That’s unfortunate because we have a problem. You look at that chart and you see a broken society, one in which people attack others based on their ethnicity and skin color. The media is partly responsible for this because it so often portrays us as separated by race.
And then there are the politicians.
While New York hate crimes are eye-opening, NYC is hardly the only major city to see a surge in crime in 2021. Violent crimes are up in all major cities, including homicides. Hate crimes, like murders, rose as blue city leaders vilified and weakened their local police force. The retirement rate in police departments nationwide in 2021 jumped 45% over 2020, and another 18% of officers resigned.
These rates hit New York especially hard.

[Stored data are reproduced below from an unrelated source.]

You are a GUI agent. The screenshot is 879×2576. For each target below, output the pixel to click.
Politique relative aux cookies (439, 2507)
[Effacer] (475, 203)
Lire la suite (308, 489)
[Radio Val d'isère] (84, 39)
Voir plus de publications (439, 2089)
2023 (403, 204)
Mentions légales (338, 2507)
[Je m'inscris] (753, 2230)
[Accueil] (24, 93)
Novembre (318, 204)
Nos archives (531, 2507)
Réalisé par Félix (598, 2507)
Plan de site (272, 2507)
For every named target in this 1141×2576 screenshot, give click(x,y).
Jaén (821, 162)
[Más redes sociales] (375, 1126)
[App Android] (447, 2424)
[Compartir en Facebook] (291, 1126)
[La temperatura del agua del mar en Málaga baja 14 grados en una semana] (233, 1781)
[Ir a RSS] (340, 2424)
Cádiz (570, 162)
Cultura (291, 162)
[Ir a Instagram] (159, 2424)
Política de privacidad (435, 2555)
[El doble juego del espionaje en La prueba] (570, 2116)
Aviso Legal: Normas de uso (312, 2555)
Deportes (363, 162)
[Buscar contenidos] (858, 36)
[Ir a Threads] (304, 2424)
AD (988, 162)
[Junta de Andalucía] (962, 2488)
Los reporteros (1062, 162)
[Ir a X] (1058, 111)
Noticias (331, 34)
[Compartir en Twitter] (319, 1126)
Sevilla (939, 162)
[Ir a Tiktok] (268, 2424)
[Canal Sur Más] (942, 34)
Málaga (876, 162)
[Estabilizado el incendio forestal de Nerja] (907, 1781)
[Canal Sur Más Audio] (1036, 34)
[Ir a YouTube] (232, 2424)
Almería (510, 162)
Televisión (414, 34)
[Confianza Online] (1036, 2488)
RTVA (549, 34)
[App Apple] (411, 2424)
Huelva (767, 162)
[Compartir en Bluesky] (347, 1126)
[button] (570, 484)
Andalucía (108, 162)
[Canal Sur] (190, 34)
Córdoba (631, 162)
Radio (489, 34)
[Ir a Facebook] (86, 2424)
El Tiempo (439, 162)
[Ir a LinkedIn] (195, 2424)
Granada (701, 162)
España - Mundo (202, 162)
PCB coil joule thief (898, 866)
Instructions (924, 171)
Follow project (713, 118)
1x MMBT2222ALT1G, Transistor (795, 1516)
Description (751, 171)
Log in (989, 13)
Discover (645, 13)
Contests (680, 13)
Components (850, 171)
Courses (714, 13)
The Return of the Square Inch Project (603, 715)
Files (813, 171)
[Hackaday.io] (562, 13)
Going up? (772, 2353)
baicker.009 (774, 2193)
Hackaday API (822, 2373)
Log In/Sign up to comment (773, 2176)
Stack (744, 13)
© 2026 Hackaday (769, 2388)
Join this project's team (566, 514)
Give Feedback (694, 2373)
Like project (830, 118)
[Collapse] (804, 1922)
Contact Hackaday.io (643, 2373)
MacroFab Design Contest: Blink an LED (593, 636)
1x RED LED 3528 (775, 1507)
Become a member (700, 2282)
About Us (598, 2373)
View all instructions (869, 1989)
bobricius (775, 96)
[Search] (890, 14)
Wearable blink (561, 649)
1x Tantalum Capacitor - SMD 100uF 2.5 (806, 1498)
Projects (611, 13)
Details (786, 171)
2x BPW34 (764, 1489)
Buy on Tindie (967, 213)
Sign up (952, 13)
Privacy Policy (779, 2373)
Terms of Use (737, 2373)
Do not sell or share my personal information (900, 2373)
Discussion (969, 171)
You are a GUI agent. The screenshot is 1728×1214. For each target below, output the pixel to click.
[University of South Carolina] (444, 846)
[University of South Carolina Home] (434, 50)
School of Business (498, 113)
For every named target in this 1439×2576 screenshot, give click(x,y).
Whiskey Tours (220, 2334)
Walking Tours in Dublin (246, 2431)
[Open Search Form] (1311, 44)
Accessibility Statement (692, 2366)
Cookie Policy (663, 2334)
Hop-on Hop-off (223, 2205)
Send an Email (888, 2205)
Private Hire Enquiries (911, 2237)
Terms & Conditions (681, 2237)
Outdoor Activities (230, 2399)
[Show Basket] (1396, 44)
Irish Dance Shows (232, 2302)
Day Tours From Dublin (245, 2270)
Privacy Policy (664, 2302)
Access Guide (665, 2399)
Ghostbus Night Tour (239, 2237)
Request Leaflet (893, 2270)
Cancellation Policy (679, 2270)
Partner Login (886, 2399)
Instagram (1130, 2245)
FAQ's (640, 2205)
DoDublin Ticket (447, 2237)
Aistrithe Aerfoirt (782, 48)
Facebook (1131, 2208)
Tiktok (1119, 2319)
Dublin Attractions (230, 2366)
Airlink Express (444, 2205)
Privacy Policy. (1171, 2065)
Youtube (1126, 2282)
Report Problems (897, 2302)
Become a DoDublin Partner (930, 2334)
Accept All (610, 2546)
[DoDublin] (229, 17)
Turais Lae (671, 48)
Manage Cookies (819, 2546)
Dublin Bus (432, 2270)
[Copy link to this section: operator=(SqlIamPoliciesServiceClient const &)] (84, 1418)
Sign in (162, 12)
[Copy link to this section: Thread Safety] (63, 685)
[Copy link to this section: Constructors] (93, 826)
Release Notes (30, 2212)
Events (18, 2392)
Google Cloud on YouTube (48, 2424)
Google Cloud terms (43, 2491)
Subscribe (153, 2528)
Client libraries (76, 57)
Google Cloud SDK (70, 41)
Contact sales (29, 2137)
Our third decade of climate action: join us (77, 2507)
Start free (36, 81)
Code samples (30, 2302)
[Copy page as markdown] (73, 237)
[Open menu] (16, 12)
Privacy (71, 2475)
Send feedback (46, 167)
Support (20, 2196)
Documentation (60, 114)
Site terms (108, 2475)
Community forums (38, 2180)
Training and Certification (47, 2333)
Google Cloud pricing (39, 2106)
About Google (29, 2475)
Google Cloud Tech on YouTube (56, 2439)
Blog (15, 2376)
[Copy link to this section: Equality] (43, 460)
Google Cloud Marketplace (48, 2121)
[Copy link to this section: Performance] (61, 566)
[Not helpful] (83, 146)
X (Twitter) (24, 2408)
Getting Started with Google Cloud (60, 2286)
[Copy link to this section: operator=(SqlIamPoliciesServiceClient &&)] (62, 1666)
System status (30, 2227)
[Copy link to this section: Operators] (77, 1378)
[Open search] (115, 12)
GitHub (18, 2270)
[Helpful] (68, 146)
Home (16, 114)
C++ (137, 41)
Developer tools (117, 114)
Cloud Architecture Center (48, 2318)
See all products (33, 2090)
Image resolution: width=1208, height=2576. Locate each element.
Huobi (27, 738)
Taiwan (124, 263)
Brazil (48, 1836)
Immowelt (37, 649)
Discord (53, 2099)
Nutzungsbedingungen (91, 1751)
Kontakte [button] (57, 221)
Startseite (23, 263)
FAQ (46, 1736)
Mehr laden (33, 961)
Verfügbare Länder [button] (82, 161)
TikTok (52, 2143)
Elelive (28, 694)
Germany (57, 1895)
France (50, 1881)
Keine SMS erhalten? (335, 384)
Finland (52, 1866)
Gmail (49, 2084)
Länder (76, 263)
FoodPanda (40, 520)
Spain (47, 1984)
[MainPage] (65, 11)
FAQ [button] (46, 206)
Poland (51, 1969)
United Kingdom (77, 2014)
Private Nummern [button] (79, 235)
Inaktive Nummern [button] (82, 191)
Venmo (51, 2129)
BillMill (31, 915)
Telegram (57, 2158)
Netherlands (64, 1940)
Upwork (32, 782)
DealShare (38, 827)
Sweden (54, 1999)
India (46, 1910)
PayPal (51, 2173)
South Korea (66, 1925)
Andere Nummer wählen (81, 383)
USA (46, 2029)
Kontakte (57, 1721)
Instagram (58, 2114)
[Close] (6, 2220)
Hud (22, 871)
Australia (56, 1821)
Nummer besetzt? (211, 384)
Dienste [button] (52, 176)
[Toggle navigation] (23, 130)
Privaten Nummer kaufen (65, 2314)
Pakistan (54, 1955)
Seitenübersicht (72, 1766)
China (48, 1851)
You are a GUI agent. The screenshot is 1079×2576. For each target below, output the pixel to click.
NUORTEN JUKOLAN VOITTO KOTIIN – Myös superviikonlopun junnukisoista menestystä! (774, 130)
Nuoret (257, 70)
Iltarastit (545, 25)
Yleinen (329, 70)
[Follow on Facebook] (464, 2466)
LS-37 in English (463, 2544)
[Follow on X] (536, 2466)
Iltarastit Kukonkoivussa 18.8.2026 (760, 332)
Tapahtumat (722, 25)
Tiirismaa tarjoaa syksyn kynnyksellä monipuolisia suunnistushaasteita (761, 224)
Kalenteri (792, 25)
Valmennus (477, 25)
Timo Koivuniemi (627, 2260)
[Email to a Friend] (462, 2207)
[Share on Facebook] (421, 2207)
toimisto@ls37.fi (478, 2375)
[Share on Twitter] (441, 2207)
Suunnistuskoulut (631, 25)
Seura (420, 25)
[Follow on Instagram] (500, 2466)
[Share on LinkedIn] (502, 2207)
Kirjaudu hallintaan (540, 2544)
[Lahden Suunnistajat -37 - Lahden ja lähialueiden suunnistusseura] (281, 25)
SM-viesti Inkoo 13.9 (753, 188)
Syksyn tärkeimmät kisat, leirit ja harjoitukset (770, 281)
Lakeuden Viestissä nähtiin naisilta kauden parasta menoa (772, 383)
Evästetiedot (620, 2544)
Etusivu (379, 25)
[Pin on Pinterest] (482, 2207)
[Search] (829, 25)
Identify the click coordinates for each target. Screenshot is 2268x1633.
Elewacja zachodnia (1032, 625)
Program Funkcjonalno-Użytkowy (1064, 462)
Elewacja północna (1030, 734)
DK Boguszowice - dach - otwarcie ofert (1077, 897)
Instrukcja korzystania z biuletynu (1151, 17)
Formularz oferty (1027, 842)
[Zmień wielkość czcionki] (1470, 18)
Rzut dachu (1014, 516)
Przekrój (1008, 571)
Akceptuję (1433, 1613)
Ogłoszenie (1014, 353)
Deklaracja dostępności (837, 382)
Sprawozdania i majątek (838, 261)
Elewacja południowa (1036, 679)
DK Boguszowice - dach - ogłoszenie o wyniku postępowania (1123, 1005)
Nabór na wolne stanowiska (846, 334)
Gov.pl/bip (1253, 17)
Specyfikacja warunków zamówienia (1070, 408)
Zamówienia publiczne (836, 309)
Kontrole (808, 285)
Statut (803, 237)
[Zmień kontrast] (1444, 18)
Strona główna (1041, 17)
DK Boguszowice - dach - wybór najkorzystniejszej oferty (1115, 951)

“Nobody’s getting arrested anymore,” Robert Boyce, retired chief of detectives for the New York Police Department, said. “People are getting picked up for gun possession and they’re just let out over and over again.”
When public figures in media and politics divide us by race and impair municipal law enforcement, they are encouraging society to become more violent — 96% more violent, to be exact.
Anyway, enough about silly topics like violent crime. Turn on ABC tonight to hear the latest developments on the unnecessary voting rights bill and the guy with the goofy Vikings helmet at the Capitol.
By the way — that guy, who committed no violent crime, will rot in federal prison for the next three and a half years. That should help those in major cities sleep at night.